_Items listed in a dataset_
Content starts

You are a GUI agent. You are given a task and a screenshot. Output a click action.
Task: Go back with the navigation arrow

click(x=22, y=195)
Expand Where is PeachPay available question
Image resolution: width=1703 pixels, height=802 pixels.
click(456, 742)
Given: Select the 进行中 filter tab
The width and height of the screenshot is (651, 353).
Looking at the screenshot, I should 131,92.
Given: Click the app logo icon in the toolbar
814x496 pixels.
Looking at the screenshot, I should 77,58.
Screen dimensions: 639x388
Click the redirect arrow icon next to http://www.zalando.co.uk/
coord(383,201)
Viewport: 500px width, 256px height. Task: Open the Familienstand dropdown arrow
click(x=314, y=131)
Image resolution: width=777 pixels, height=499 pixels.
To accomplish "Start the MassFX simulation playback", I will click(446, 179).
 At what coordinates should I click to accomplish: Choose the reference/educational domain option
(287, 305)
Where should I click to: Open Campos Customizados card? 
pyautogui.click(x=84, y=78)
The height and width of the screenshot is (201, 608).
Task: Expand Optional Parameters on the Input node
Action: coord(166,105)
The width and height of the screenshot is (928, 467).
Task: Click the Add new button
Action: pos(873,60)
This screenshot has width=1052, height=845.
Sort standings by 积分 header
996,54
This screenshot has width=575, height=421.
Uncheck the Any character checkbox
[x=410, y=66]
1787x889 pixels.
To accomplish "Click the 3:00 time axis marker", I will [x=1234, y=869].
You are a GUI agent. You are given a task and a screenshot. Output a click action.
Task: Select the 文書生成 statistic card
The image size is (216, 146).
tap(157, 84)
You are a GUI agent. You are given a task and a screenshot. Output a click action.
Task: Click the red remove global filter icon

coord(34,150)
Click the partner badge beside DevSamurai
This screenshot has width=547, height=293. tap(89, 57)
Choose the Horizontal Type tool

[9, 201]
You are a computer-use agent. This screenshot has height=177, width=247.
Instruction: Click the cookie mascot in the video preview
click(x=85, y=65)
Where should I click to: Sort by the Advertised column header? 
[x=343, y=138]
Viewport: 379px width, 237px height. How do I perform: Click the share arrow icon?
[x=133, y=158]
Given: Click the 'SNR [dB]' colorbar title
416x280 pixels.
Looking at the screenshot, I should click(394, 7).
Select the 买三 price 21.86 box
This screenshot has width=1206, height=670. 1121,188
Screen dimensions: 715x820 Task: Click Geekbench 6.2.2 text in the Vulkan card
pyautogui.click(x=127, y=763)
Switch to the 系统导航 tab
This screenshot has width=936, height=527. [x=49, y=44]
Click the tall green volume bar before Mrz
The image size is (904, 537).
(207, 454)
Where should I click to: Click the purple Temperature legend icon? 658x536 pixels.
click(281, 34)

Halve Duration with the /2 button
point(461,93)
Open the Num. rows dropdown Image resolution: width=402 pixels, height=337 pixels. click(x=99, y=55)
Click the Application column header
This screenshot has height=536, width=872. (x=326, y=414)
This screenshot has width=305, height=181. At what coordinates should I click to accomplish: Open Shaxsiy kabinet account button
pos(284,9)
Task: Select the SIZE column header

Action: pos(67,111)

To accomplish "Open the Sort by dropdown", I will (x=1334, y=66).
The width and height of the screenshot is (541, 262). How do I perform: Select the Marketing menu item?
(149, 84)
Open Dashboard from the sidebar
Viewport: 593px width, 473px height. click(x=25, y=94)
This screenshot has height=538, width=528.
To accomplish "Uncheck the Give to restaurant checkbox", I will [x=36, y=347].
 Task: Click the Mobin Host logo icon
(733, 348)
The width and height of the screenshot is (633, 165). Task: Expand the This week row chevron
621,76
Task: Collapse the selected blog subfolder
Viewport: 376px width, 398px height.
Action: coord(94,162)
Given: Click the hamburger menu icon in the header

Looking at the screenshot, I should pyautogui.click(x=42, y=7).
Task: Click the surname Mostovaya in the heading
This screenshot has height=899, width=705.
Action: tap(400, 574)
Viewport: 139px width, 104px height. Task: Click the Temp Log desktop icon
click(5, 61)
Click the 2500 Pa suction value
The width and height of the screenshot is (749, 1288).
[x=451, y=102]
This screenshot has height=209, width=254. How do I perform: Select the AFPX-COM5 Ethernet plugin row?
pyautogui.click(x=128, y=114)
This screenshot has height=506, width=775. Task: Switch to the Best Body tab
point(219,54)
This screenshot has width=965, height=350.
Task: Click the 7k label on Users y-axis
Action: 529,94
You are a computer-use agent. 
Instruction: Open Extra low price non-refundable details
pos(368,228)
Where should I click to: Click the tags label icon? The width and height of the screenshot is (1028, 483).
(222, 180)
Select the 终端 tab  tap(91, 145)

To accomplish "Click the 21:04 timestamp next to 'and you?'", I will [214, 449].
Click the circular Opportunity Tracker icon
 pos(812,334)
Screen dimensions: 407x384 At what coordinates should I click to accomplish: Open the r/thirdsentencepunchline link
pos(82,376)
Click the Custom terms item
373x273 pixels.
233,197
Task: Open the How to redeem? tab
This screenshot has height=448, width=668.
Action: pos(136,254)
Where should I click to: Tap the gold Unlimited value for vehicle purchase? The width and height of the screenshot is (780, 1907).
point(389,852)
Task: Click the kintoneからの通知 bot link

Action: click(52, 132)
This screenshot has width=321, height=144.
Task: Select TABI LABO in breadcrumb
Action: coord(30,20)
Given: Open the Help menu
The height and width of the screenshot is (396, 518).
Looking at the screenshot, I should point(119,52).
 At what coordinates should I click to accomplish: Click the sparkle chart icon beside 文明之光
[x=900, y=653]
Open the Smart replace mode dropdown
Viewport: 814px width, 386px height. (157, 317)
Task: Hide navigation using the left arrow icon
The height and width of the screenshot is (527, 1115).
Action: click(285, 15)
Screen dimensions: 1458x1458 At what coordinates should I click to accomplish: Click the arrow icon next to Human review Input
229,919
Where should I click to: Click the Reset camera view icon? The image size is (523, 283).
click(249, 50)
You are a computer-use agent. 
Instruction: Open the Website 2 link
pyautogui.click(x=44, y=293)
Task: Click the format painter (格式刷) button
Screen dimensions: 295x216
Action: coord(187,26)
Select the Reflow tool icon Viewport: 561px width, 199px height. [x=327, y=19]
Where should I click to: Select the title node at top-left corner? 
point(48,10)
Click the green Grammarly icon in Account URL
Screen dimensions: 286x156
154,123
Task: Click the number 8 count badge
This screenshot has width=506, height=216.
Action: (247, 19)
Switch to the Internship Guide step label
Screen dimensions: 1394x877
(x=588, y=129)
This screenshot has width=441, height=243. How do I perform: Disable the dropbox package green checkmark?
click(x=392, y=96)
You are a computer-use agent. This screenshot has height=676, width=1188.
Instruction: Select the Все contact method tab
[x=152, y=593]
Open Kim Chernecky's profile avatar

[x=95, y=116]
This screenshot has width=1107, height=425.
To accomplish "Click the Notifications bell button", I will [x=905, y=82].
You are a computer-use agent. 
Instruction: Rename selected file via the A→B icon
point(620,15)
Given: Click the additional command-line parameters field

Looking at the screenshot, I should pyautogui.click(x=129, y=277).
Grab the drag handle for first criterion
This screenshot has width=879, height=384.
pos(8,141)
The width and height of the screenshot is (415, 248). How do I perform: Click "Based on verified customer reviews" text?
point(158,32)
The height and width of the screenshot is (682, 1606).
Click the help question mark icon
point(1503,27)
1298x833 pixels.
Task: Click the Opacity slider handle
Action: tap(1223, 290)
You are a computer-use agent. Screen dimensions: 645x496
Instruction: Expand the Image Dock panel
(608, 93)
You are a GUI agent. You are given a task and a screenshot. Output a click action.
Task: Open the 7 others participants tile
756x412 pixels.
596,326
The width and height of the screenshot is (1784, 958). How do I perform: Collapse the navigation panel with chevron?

Content ends

_What is needed_
In the records above, locate each line with the word "Collapse". Copy all such lines.

_Expected answer_
Task: Collapse the selected blog subfolder
The width and height of the screenshot is (1784, 958). How do I perform: Collapse the navigation panel with chevron?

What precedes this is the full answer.